* ASSIGNED TASK *
Wherever the line with "The image size is (480, 507)." sits in the listing below, transcribe from it up to and including the line with "The height and width of the screenshot is (236, 458).", exactly, and leave the remaining lines out.

___ SOURCE INFORMATION

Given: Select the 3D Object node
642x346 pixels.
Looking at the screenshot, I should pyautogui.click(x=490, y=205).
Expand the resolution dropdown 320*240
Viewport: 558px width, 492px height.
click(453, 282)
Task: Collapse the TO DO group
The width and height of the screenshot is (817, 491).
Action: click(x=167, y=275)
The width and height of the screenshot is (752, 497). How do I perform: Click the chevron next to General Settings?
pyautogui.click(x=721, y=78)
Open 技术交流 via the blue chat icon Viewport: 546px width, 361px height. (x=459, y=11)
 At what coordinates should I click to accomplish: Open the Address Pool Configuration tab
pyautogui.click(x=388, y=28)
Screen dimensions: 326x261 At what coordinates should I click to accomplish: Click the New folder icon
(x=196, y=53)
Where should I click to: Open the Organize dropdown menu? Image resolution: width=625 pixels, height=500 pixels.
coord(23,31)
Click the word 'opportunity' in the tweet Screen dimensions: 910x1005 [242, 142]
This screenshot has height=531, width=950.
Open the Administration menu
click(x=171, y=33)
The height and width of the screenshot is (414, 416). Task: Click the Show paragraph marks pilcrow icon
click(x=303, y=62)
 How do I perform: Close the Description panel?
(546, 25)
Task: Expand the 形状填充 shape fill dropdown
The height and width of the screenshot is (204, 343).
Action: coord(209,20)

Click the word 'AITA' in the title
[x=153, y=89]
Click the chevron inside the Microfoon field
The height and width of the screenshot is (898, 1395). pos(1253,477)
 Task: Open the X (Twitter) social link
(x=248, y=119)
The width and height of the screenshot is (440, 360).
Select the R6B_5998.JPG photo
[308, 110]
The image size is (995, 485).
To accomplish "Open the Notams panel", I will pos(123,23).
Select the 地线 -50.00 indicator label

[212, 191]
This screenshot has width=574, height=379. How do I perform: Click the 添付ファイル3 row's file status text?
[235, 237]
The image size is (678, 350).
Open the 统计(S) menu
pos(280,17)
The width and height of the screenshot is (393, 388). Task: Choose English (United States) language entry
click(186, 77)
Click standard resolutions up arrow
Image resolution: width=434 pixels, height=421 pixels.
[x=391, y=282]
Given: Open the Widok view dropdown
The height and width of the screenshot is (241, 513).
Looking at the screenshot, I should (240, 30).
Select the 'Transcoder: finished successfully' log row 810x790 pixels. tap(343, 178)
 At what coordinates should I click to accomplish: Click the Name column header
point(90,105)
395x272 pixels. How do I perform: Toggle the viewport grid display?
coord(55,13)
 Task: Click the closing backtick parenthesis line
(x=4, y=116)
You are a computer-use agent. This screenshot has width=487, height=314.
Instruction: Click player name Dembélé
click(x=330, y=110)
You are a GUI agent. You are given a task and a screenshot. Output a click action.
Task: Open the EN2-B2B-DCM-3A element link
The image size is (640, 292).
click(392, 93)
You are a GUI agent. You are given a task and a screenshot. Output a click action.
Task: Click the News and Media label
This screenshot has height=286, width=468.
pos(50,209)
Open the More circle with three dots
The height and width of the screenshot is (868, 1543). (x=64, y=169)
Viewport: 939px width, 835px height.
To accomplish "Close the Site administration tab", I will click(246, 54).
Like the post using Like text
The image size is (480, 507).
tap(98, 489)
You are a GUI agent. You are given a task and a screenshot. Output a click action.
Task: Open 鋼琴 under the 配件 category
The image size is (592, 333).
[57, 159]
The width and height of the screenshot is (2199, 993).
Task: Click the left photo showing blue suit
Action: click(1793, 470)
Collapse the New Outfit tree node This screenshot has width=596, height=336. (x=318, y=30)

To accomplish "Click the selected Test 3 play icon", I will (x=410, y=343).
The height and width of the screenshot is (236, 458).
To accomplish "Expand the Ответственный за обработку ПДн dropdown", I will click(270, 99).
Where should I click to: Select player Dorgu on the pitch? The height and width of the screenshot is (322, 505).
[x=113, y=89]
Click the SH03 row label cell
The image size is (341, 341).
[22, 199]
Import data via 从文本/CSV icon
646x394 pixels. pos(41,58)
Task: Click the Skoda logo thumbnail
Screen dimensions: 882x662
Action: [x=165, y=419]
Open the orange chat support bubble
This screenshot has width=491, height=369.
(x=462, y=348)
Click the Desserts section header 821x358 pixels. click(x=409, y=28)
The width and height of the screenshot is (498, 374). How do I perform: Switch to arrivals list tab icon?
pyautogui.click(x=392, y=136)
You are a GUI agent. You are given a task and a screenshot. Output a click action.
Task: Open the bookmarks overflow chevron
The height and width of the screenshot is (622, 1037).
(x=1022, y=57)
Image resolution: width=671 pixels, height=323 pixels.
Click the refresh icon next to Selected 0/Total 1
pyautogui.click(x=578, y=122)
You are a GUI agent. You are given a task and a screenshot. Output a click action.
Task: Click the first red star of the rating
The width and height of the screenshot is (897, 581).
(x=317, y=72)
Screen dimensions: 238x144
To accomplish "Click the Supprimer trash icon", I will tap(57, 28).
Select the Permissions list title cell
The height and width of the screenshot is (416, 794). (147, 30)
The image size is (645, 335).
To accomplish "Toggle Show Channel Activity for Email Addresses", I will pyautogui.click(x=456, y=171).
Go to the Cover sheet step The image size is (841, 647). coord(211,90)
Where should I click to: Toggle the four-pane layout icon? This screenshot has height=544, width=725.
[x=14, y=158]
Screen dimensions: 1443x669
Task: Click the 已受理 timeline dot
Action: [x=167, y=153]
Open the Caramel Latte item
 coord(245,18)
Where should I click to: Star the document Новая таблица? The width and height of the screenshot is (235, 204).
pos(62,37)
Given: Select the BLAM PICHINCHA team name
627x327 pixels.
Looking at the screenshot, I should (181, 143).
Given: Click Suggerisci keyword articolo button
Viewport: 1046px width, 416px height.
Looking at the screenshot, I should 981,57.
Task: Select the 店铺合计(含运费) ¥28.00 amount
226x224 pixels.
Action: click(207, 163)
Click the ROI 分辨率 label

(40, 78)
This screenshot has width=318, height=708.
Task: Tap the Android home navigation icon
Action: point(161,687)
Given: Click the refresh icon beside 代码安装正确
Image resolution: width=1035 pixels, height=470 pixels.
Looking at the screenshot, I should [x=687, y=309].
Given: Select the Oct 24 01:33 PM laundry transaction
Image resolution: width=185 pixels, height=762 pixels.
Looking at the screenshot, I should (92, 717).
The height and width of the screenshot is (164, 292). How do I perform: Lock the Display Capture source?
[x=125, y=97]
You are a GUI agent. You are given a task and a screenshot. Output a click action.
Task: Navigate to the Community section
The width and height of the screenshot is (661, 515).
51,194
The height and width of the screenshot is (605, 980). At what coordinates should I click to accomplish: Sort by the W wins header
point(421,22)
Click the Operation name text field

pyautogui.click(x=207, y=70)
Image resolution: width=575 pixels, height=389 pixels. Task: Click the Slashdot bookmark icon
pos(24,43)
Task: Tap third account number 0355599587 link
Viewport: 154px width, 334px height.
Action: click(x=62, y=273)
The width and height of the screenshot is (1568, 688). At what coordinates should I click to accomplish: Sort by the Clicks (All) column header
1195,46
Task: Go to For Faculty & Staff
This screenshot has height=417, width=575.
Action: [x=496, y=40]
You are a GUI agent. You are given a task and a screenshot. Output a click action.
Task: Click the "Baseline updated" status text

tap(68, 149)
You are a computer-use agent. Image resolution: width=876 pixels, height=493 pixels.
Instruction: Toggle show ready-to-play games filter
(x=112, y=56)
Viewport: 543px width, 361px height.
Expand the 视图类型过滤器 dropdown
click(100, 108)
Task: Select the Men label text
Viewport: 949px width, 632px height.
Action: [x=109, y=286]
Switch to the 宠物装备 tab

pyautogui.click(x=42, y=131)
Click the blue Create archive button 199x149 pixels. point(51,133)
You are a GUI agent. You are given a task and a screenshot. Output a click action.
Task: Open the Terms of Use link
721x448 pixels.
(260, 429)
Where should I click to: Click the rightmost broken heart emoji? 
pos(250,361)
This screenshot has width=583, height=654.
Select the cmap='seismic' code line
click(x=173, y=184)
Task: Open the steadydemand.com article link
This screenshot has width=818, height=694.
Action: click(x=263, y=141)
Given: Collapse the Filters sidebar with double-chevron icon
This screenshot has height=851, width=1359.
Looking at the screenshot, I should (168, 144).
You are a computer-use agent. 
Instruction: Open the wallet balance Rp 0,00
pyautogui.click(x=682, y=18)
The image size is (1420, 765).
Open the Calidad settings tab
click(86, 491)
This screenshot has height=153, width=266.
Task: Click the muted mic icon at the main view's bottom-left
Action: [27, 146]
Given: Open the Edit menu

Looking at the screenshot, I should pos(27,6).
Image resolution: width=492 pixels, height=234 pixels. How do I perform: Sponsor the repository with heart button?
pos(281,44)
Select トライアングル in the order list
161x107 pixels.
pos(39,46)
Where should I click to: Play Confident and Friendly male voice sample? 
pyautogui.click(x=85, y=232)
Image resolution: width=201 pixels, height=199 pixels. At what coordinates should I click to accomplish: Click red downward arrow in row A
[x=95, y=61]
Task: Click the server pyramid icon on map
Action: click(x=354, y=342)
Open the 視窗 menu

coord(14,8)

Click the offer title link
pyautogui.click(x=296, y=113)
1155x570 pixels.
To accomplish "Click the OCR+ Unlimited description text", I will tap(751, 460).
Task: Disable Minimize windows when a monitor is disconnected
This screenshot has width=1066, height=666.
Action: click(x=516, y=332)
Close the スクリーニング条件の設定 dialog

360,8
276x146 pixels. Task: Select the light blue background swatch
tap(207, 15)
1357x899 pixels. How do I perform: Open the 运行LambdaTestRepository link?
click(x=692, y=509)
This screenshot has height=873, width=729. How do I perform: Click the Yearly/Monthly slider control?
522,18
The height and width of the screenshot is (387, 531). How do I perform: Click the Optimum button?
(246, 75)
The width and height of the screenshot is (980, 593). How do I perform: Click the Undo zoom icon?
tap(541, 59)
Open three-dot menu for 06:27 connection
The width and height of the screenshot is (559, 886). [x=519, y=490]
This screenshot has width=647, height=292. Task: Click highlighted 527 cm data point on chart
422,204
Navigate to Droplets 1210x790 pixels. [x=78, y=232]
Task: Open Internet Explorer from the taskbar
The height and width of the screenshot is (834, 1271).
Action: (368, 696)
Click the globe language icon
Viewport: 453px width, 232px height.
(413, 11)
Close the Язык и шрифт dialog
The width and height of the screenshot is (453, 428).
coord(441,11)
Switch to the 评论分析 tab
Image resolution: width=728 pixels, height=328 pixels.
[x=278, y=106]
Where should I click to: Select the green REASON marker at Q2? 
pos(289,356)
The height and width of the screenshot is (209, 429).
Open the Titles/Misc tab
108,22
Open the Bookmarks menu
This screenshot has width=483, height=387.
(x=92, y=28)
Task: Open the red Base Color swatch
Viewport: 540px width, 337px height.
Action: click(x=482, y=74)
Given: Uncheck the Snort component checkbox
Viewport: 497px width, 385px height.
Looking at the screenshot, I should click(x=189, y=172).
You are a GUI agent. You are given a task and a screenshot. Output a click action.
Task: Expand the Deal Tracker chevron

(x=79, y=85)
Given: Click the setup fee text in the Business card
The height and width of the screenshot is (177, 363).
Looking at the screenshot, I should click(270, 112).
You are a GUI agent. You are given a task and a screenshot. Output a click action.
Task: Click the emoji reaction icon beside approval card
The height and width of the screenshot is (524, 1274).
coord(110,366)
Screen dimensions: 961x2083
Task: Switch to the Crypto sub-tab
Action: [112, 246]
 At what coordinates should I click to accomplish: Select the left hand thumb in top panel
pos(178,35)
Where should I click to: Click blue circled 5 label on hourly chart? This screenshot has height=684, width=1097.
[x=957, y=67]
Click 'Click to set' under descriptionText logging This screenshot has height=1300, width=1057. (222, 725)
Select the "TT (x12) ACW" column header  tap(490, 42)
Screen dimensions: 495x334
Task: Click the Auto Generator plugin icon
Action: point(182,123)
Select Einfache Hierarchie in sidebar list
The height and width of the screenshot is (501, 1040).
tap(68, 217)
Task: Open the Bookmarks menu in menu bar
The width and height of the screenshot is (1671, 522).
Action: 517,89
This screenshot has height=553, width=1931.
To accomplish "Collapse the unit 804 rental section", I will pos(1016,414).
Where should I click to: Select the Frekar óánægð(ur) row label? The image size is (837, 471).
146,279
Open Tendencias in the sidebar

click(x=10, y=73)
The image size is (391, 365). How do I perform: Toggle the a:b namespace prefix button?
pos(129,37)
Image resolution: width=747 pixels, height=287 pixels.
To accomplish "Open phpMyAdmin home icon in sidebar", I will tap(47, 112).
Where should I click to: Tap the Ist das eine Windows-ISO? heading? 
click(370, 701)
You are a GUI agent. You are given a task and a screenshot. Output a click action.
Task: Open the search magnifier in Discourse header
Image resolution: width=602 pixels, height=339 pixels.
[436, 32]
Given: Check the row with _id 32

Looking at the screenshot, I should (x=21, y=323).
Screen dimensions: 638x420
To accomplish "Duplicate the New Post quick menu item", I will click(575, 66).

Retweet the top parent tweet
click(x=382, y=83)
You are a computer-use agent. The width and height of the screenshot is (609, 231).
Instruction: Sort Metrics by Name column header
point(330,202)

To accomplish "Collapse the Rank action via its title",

______

* EXERCISE SOLUTION *
The image size is (480, 507).
tap(98, 489)
You are a GUI agent. You are given a task and a screenshot. Output a click action.
Task: Open 鋼琴 under the 配件 category
The image size is (592, 333).
[57, 159]
The width and height of the screenshot is (2199, 993).
Task: Click the left photo showing blue suit
Action: click(1793, 470)
Collapse the New Outfit tree node This screenshot has width=596, height=336. (x=318, y=30)

To accomplish "Click the selected Test 3 play icon", I will (x=410, y=343).
The height and width of the screenshot is (236, 458).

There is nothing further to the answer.